Truth-telling starts not with truth, but with memory. Memory throws light on the unseen demons that lurk in unsuspected shadows. It overcomes victimhood, affirms resistance, resets our models of experience and gives form to cultural and political identities. It creates collective solidarity.
Why, then, have we all so readily forgotten about the Aboriginal Tent Embassy that was established in Adelaide in July 1972?
A book on this important event was self-published in 2014. The 1972 Adelaide Aboriginal Tent Embassy was compiled by Michele Madigan of the Sisters of St Joseph who has a history of assisting Aboriginal communities in South Australia. It includes photographs, reports from newspapers, archival documents from the Adelaide City Council and interviews with Aboriginal persons connected with the event.
It rescued the embassy from historical obscurity and was a welcome reminder of an important episode in South Australia’s history and race relations. It presented new ways of continuing Aboriginal struggles for social recognition and land rights. It is now a fitting tribute for the 50th anniversary year.
Tent Embassy movement
The events surrounding the initial Canberra Embassy, from January 26, 1972 to July, are familiar to many. Less known is that three other cities had similar movements. One was Perth where, at 2am on June 17, 15 people erected a blue Consulate tent, first in King’s Park, then on Parliament House lawns, to draw attention to the dire state of Aboriginal housing. It lasted barely two months: the Consulate was bulldozed by the conservative government on August 15.

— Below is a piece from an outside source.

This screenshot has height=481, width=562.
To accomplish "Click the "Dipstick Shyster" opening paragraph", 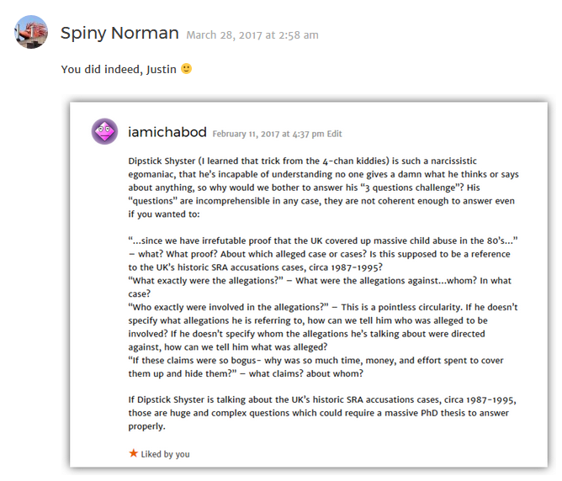I will (x=324, y=188).
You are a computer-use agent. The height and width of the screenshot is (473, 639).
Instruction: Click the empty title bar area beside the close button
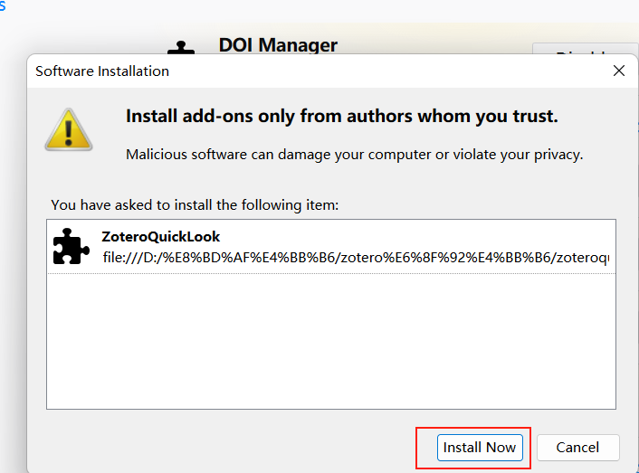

Another was in London where, on July 12, 1972, a group of Australians tried to erect an Aboriginal “humpy” in front of Australia House in solidarity with Canberra’s Tent Embassy and to promote Aboriginal rights in Britain. They faced robust opposition from British police.
And there was Adelaide. The city was no stranger to Aboriginal activism. Its Aboriginal Women’s Council included fervent militants, such as Ruby Hammond. It is the site where the Aboriginal flag was first raised, in July 1971. On January 19, 1972, a protest march, supported by the radical Redfern group and trade unions, aimed for “a better deal for Aborigines”.
Indeed, the leader of Adelaide’s Embassy, Colin “Black Mac” McDonald (born in 1943, probably at Hermannsberg, but raised in SA), was influenced by the ideas of the Redfern Group of activists regarding, notes Madigan, “self-determination”, “land rights” and “the methods of direct confrontation”.
Madigan’s interviewees described him as a “determined, extraordinary fellow” and “a born diplomat”, who “lived dispossession […] not as a victim but as a person who was free” and who was able to see “the good things in all people”.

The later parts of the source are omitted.